OMNIBUS.
Sobborgo di Genova.
Filatere interminate di vagoni, ruote scorrenti nel polverio nero, carichi immani, locomotive tozzotte dal fischio che pare lamento di fatica, io vi saluto. Luccicate al cielo, rumoreggiate sotto le gallerie, scuotendo le ossa fossili dei primi uomini, portate ricchezza, col vostro strido destate il fiat della vita, e col fumo mandate l'incenso santissimo, l'incenso del lavoro. Passate e passate.
Dove me ne vado io?
L'agenzia degli omnibus da Genova per la riviera mi pare posta innanzi a una bottega da parrucchiere. È cosa sicura: lì, su un piazzaletto vi sono e carrozzoni e bestie e mulattieri, un subbisso d'affaracci. Mi ci incammino. Chi può dire com'io abbia le orecchie straziate! - Sciü, sciä ven? Sciü, sciä, ven? - -Chi vuol condurmi qua, là, lontano, vicino, più oltre, sulla strada, a pochi passi, alla casa. Ma no, no, no! Voglio andare a Sestri Ponente!

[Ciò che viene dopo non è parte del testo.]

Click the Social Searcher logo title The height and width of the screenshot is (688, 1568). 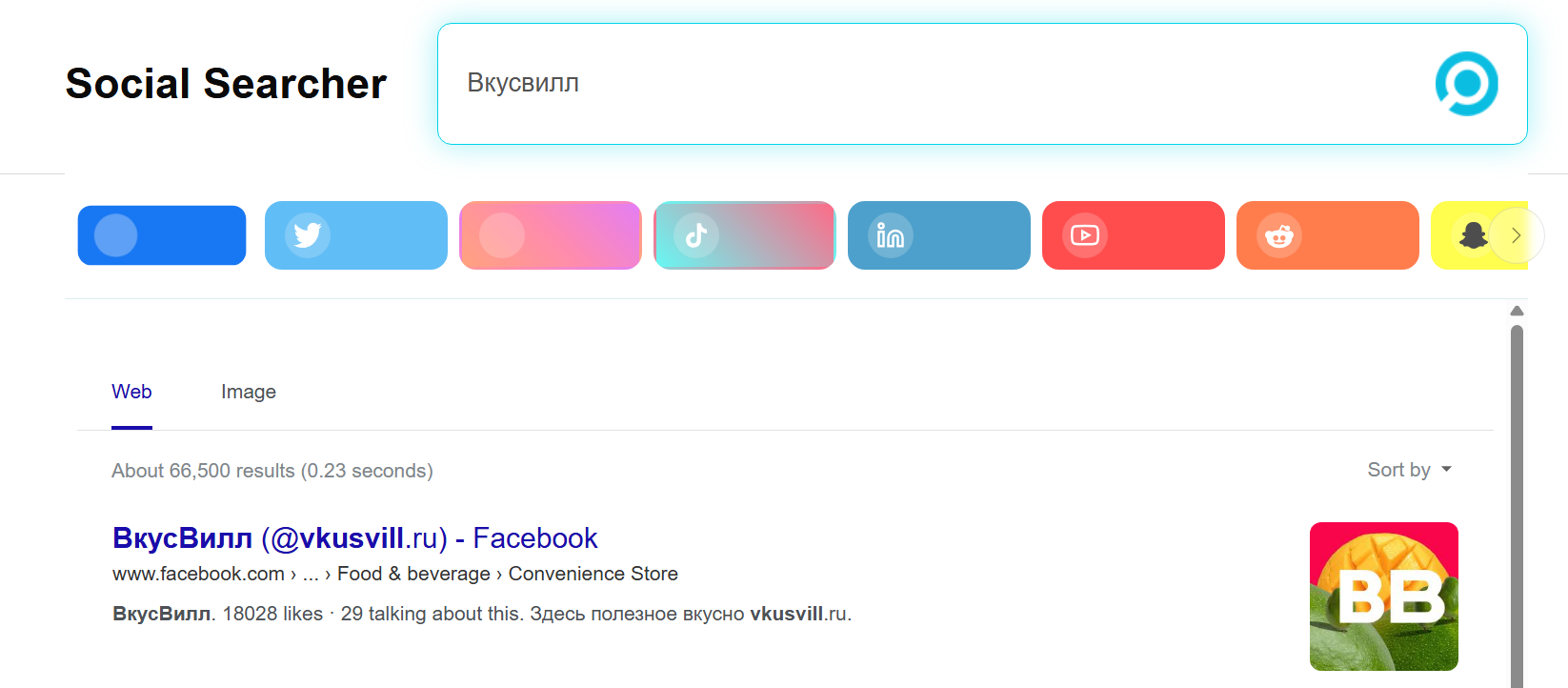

Nella bottega, Balilla, l'impresario coiffeur, in maniche di camicia, ti rade il baffo destro, o marinaio, ed esce a dare la pietanza alle rozze; ti rade il sinistro e scappa fuori ad ungere le ruote all'omnibus: ti lascia, e sei tutto pelato, coll'unico pizzo genovese, sotto il labbro inferiore. Oh che figura! E intanto passano sul tuo volto insaponato ombre di code irrequiete per le mosche, ombre di camiciotti svolazzanti all'aria della marina, ombre di ruote, e lustri.... di fanali e di ottoni? Oibò: lustri d'occhi. O genovesine bellocce, per amore dei vostri occhi desiosissimi, vi prego d'una cosa: date un buffetto al damo quando vi compare innanzi col solo pizzo, e dite che i bersaglieri lombardi hanno i baffi audaci alla Manara.